Un gouvernement affaibli face à une opposition interne

Cette crise interne au sein de la majorité présidentielle fragilise considérablement l’exécutif. Selon les observateurs, l’absence de Pastef dans la composition du gouvernement crée un déséquilibre politique majeur. Pastef, avec ses 130 sièges sur 165 à l’Assemblée nationale, reste la principale force parlementaire du pays. Une cohabitation forcée s’installe, où Bassirou Diomaye Faye, bien que respectant les prérogatives constitutionnelles, dépend désormais de la confiance des députés de Pastef pour faire adopter ses réformes.

La question de la stabilité politique se pose avec acuité. « Comment un gouvernement de technocrates, sans base parlementaire solide, pourra-t-il gouverner efficacement face à une majorité absolue hostile ? s’interrogent les analystes. Les prochaines semaines seront décisives : l’adoption des lois et des réformes promises dépendra largement de la capacité du président à rétablir un dialogue avec Sonko et son parti.

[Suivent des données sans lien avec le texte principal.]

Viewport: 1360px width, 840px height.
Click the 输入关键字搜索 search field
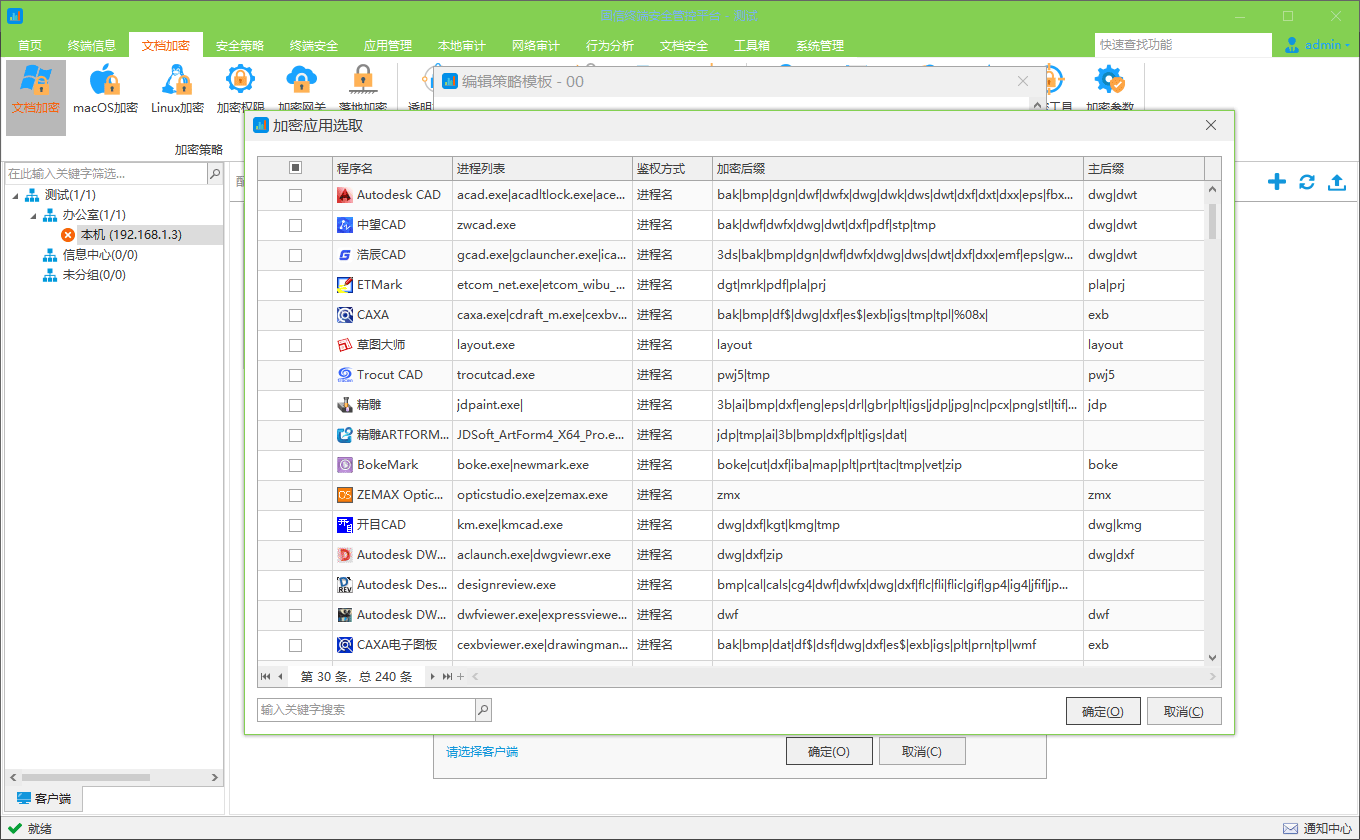click(365, 710)
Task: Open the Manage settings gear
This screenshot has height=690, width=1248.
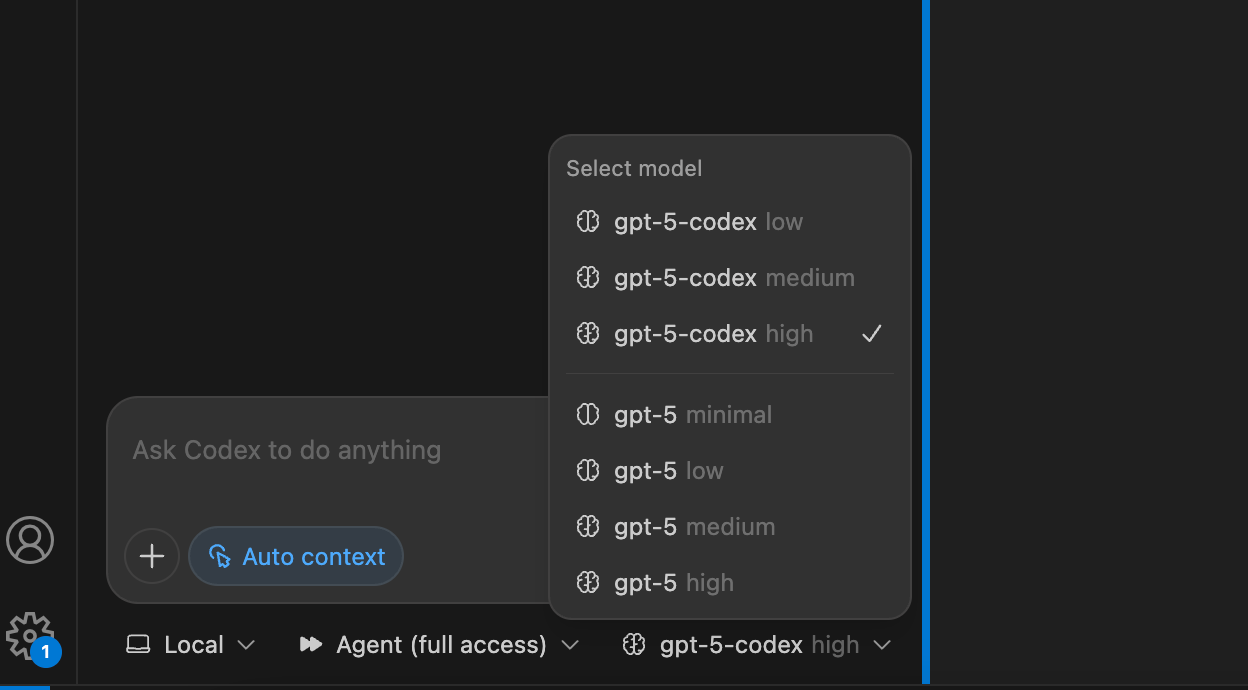Action: pos(29,635)
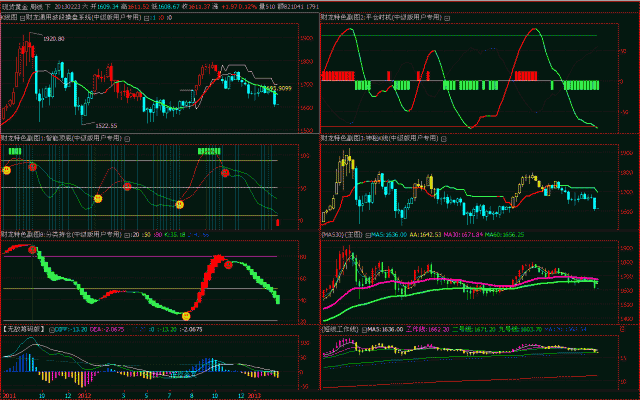Click the 2012 year label on time axis
The image size is (640, 400).
click(84, 394)
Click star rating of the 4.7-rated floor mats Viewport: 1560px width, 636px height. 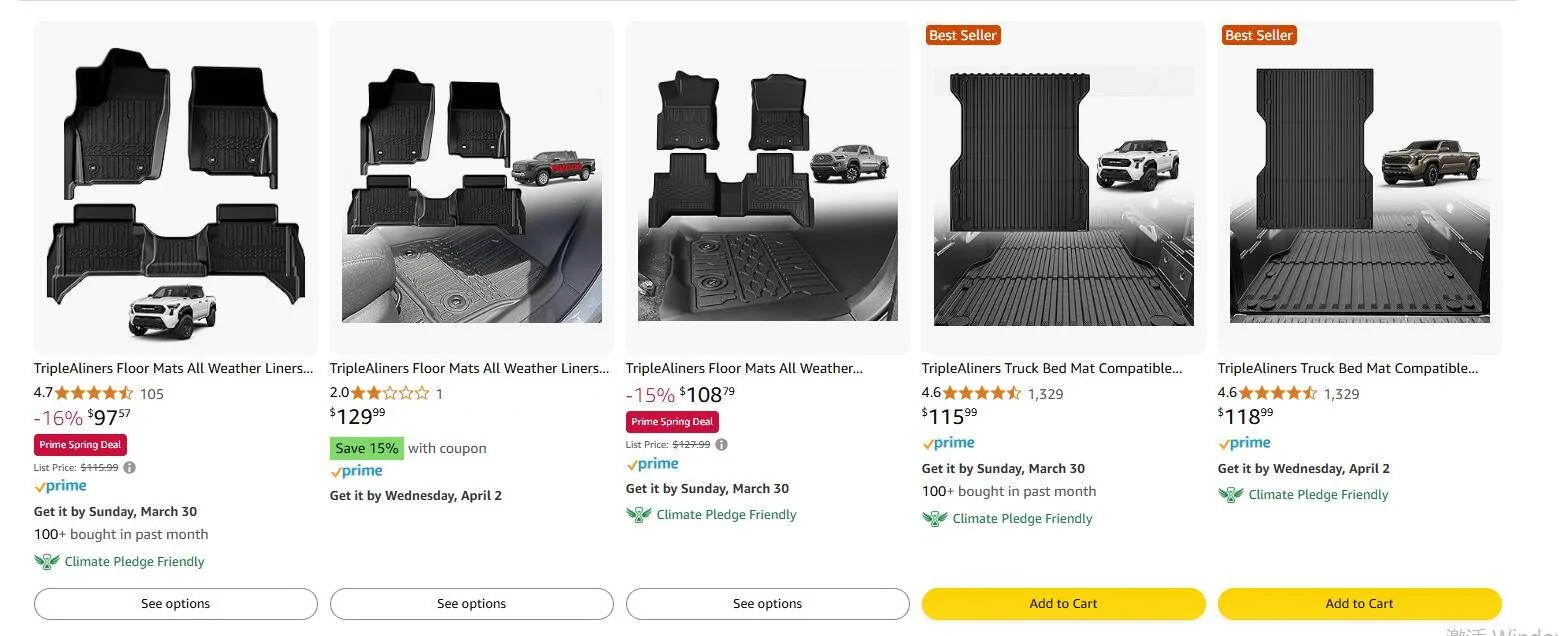coord(93,394)
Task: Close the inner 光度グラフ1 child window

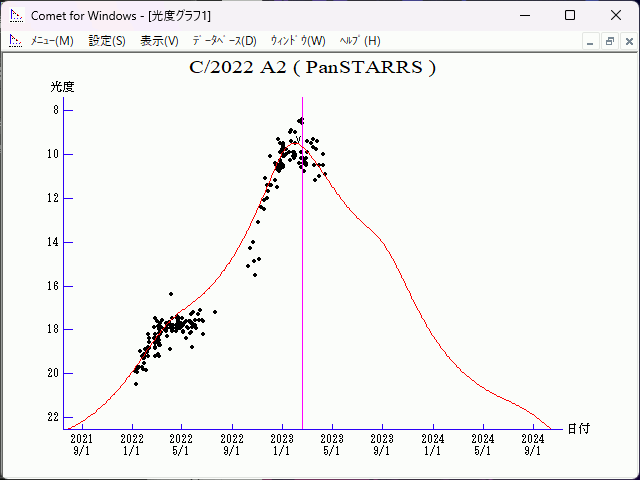Action: tap(627, 41)
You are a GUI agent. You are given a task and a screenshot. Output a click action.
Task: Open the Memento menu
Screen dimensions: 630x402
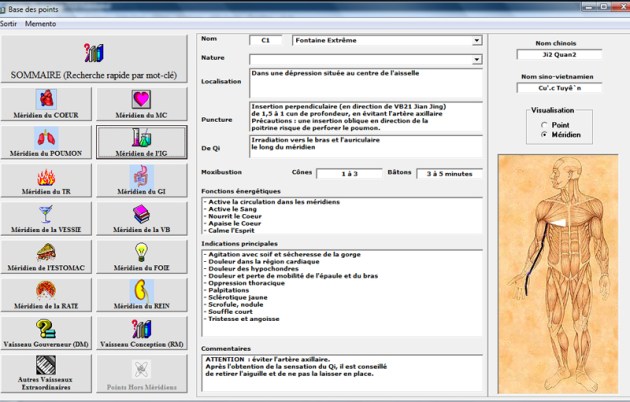(x=40, y=23)
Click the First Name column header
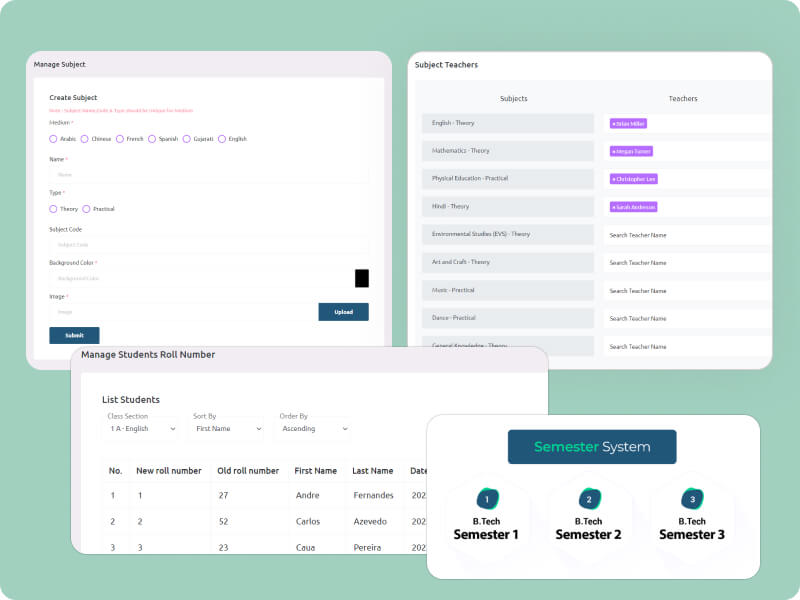 click(x=315, y=471)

Certains commentateurs vont plus loin, évoquant une rupture au sein même du mouvement plutôt qu’une simple cohabitation. « Ce n’est pas une opposition classique entre un président et une majorité parlementaire adverse, mais une fracture profonde au sein du camp présidentiel », analyse un observateur politique. « Bassirou Diomaye Faye semble avoir coupé les ponts avec l’histoire qui l’a porté au pouvoir, tandis qu’Ousmane Sonko incarne désormais la voix des militants et la mémoire du mouvement.

Pastef, gardien du récit originel

Pour les partisans de Sonko, le leader de Pastef est devenu le gardien du récit originel du mouvement. « Nous étions là avant, nous serons là après », a-t-il affirmé, rappelant que son parti a été le fer de lance de la mobilisation populaire ayant porté Bassirou Diomaye Faye au pouvoir. « Sans nous, le gouvernement actuel n’est qu’un pouvoir constitutionnel, mais narrativement orphelin. »

Si la situation n’a pas encore dégénéré en crise ouverte, les tensions sont palpables. Pastef, avec son million de militants mobilisés, reste une force incontournable. « Les décisions se joueront dans les rues, les institutions et les couloirs du Palais présidentiel », prédisent certains analystes. Le temps presse pour le président : chaque jour sans compromis affaiblit davantage sa position et renforce celle de Sonko.

Un défi de gouvernance inédit

Cette crise révèle un défi de gouvernance sans précédent pour le Sénégal. « Un gouvernement de technocrates ne peut survivre indéfiniment sans le soutien d’une majorité parlementaire, rappelle un constitutionnaliste. « La légitimité populaire est essentielle pour mener des réformes ambitieuses.

La balle est désormais dans le camp de Bassirou Diomaye Faye. Soit il parvient à rétablir un dialogue constructif avec Pastef, soit il devra faire face à une opposition interne croissante, capable de bloquer son action politique. Une chose est sûre : le Sénégal entre dans une période de turbulence où chaque décision compte.